While Disney's overall performance has been lackluster for the year or two, the most important question for any investor to ask is where the company will go. I won't hazard a guess as to exactly how Disney will transform itself and its operations, but the company seems extraordinarily capable of maintaining its preeminent position. Continued innovation and new product exploration are key ingredients to this success.

The company constantly modifies and adds new attractions and sections to its theme parks. While some of these ventures are not successful at launch (does anyone remember when EuroDisney was on the verge of bankruptcy?), it will aggressively restructure those operations until they are successful (EuroDisney is now quite successful). If it can't correct a problematic new venture, Disney will shut it down (it recently shuttered Club Disney due to a low return on capital).
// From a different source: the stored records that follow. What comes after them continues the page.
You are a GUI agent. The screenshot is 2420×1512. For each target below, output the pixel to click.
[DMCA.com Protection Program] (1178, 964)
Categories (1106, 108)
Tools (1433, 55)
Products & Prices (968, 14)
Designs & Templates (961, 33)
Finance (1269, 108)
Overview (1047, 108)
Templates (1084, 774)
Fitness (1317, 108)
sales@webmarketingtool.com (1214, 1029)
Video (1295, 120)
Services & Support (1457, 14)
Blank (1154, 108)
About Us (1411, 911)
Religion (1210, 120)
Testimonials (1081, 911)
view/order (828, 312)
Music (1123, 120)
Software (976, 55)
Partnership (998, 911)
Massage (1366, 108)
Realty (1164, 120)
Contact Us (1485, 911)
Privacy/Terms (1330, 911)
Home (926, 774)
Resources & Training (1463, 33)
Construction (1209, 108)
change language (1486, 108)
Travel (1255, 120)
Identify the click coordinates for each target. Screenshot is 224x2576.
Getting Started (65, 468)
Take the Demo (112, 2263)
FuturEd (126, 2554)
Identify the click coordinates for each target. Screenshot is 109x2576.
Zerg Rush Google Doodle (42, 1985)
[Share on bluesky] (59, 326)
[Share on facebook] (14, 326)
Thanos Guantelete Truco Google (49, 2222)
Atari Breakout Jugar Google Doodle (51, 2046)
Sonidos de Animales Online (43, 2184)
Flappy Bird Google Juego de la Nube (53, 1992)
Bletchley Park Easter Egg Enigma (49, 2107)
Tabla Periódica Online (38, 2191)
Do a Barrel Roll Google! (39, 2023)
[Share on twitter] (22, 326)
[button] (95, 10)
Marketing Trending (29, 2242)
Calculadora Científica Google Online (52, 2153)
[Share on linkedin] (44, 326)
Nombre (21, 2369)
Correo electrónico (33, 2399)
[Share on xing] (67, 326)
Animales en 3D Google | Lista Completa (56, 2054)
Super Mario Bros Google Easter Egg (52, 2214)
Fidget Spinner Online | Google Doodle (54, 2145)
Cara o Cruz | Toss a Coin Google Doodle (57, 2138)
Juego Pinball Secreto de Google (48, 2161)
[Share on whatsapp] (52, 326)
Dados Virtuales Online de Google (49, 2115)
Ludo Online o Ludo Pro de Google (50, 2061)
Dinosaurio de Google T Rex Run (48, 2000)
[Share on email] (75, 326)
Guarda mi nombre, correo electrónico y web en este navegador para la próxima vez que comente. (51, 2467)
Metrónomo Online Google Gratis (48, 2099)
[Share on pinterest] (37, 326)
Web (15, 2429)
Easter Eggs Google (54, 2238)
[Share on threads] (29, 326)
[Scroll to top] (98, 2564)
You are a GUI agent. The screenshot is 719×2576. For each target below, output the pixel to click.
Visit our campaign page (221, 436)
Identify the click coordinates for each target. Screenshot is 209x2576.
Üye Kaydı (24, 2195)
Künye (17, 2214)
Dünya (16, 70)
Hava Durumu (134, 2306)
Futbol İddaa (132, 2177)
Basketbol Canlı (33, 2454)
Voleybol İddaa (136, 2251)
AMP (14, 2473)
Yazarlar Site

Many people fear that Disney has lost out on the Internet wave because Infoseek and the Go network are not the dominant forces in the Internet space. While that is certainly true now, it is way too early to count them out over the longer term. With its broadcast and other entertainment operations, Disney has enormous marketing power that could prove integral to making its Internet operations successful. Being controlled by the owner of important radio, TV, and cable networks, it's hard for me to imagine how Disney's Internet operations will not ultimately be successful. Beyond just the raw marketing power inherent in such an organization, branding is likely to become increasingly important as more companies log onto the Internet. There aren't too many brands that can top the strength of Disney and ESPN, both of which are parts of Go.

I don't harbor any illusions that Disney is going to turn around all of its operations and start to post substantial earnings growth in the few quarters. In fact, I would say that is probably unlikely since it usually takes quite a bit of time to alter momentum for a ship as big as Disney. Nonetheless, I've learned as an investor that one of the best times to invest in large companies with a dominant franchise is when they are experiencing difficulties. While things may appear unstable for a while, the brand power and reenergized operations almost invariably result in a rebound. When that happens, the stock rapidly resumes its upward trajectory as everyone returns to an old favorite.

I have never been able to exactly time the recovery in these fallen brands, but acquiring stakes in bluechips like Nike (NYSE: NKE), Merck (NYSE: MRK), and IBM (NYSE: IBM) when they were struggling with short-term problems served me quite well in the past. I think it's about time to see if the strategy will work again with Disney.